When the Iroquois opened, it operated as an apartment hotel, rather than a short-term hotel. The Iroquois was near six clubhouses, as well as the upscale Delmonico's and Sherry's restaurants. The New York Daily News later described the hotel as "a bright star in the clubby constellation of W. 44th St". During the Great Depression the hotel was able to maintain its reputation as a "refined, well-kept hotel". The New York League of Business and Professional Women relocated to the hotel's annex in April 1934.

William H. Peterken of the Iroquois Hotel Corporation leased the Iroquois for ten years in 1940, at which point the hotel could accommodate 350 people per night. Peterken planned to spend $25,000 on renovations. The hotel was auctioned off in November 1942 to settle a $230,000 debt. The Office of Price Administration, an agency of the U.S. government, accused the Iroquois's operators of overcharging rent in 1944. Louis Schleifer's Gibraltar Security Corporation bought the Iroquois in 1947, but Schleifer resold it to David Rappoport of the Midland Investing Corporation four days later. At the time, the hotel had 153 rooms with 94 baths. William Seidenfeld and Nathan Feinberg of the Nibis Corporation leased the Iroquois in 1948, with the intention of converting the three-story annex to a showroom. The Iroquois Operating Corporation filed alteration plans in 1951, indicating that it would build a restaurant at the hotel for $5,000.

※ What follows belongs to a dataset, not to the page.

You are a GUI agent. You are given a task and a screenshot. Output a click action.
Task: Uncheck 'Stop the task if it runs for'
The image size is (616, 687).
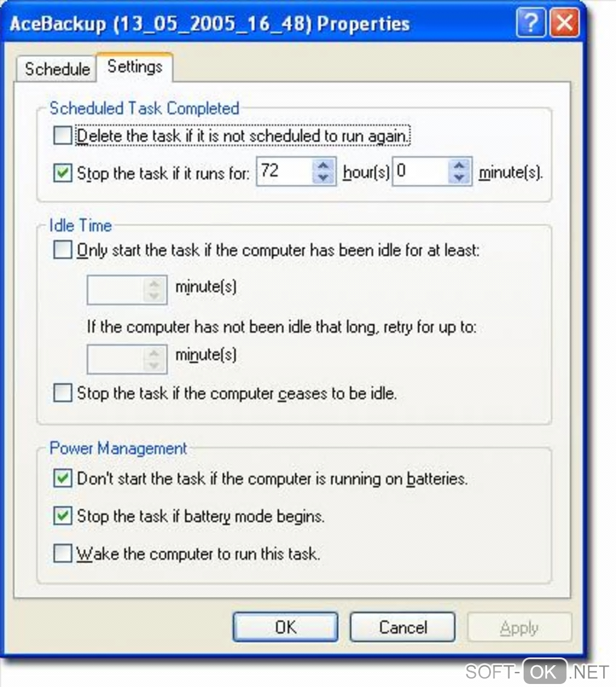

In 1987, Jan Wallman opened a cabaret and nightclub at 49 West 44th Street. In 1996 Horn took over the ownership of the hotel, which had been in his family's possession since 1959. Shimmie Horn spent $13 million to renovate the hotel so it could better compete with the Algonquin, Sofitel, and Royalton. Rather than close the hotel completely, Horn renovated two floors at a time. He demolished a second elevator shaft to make space for additional rooms, and he replaced a barber shop in the lobby with a library. In addition, the Judy's cabaret on the ground floor of the main building was combined with Alonzo's Restaurant in the adjacent stable. After the renovation, the Iroquois became part of a group called Small Luxury Hotels of the World. At the time, the hotel's room rates ranged from a minimum of $275 for a room to a maximum of $345 for a suite.

== Notable tenants ==
In 1949, the hotel was the headquarters of the National Council of the Arts, Sciences and Professionals. James Dean lived at the hotel for two years from 1951 to 1953 in room 83 (later known as room 803). The female lead in Peter Link's Broadway musical Earl of Ruston (1971), Leecy R. Woods Moore, also temporarily lived at the hotel in 1971.

== Critical reception ==
A writer for the Pittsburgh Post-Gazette wrote that the James Dean Suite was a "sybaritic indulgence that James Dean could never have experienced back in those years before the hotel was restored to its recent present-day status as one of the world's finest small luxury hotels".